Reanimacja podczas jazdy
Ogromnym plusem jest to, że w przypadku powtórnego zatrzymania pracy serca podczas transportu, może ratować życie w prostszy sposób. – Reanimacja w pędzącej karetce nie jest łatwa. Zdarzały się sytuacje, w których musieliśmy zatrzymać się na poboczu, by przeprowadzić akcję ratowniczą. Teraz nie będzie takiego problemu – mówi lekarz Marek Tumułka.
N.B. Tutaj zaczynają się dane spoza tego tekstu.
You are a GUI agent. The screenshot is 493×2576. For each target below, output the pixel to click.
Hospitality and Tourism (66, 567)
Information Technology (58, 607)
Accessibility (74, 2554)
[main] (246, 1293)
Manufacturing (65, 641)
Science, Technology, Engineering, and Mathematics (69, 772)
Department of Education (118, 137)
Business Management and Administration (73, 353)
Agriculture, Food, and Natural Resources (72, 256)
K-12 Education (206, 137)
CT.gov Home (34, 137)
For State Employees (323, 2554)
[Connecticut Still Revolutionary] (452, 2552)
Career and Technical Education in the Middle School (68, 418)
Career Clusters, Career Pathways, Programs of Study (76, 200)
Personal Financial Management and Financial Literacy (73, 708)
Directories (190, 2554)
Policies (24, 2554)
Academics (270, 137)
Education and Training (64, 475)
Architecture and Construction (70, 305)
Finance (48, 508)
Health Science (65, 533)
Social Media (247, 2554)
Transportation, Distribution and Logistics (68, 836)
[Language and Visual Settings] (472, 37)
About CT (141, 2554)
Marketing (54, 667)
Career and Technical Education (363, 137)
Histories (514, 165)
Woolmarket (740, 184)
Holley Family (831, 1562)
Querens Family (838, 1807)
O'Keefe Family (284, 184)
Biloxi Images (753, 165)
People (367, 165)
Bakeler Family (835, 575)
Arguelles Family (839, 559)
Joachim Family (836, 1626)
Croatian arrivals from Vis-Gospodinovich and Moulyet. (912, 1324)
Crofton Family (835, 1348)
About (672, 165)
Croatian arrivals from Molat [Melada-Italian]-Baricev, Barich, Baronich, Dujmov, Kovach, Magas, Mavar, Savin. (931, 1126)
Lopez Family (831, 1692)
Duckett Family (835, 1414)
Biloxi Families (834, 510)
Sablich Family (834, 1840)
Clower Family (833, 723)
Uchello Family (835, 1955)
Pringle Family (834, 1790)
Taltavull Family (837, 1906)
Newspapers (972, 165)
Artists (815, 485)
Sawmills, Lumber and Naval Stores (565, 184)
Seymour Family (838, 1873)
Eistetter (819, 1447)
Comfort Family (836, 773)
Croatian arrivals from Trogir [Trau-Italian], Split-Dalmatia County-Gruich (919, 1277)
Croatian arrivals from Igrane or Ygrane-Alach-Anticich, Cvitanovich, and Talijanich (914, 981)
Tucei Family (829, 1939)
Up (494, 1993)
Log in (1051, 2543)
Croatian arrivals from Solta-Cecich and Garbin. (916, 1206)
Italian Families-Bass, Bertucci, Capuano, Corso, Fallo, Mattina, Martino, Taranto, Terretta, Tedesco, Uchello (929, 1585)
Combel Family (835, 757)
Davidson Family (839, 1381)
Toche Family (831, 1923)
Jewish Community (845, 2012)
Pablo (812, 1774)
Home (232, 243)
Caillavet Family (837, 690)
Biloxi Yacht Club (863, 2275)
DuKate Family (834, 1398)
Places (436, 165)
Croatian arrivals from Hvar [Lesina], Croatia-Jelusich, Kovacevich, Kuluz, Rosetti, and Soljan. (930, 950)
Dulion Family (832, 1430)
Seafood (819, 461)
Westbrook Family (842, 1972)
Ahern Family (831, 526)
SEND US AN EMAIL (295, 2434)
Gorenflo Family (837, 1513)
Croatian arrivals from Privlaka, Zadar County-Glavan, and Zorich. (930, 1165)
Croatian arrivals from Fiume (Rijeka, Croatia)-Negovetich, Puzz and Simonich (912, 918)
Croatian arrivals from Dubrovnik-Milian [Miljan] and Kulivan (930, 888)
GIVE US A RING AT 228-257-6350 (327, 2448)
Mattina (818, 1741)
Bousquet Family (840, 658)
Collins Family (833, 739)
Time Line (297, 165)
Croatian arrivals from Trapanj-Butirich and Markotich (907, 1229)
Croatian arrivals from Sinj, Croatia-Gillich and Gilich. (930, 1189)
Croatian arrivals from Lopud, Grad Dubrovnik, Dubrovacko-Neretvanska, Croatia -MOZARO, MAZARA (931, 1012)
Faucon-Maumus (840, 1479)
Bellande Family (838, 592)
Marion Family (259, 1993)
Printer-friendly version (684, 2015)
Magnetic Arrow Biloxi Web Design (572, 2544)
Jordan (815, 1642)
Pacjent zapięty w urządzenie może liczyć na pomoc w każdej chwili. Możliwa siła ucisku na środek klatki piersiowej to 30 kg.
85 proc. dała Unia
Poza robotem do masażu pogotowie wzbogaciło się o nowy ambulans specjalistyczny, mniej awaryjny i lepiej wyposażony niż ten, który był wykorzystywany dotychczas. Dotację na rozwój systemu ratownictwa medycznego szpital otrzymał dzięki projektowi: Poprawa skuteczności udzielania pomocy. Ambulans kosztował ponad 330 tys. zł, urządzenie do mechanicznej kompresji klatki piersiowej 46 tys. 85 proc. wydatków to środki unijne. Resztę pokryto z własnej kieszeni. Aktualnie pogotowie dysponuje trzema ambulansami, w tym dwoma podstawowymi i jednym specjalistycznym.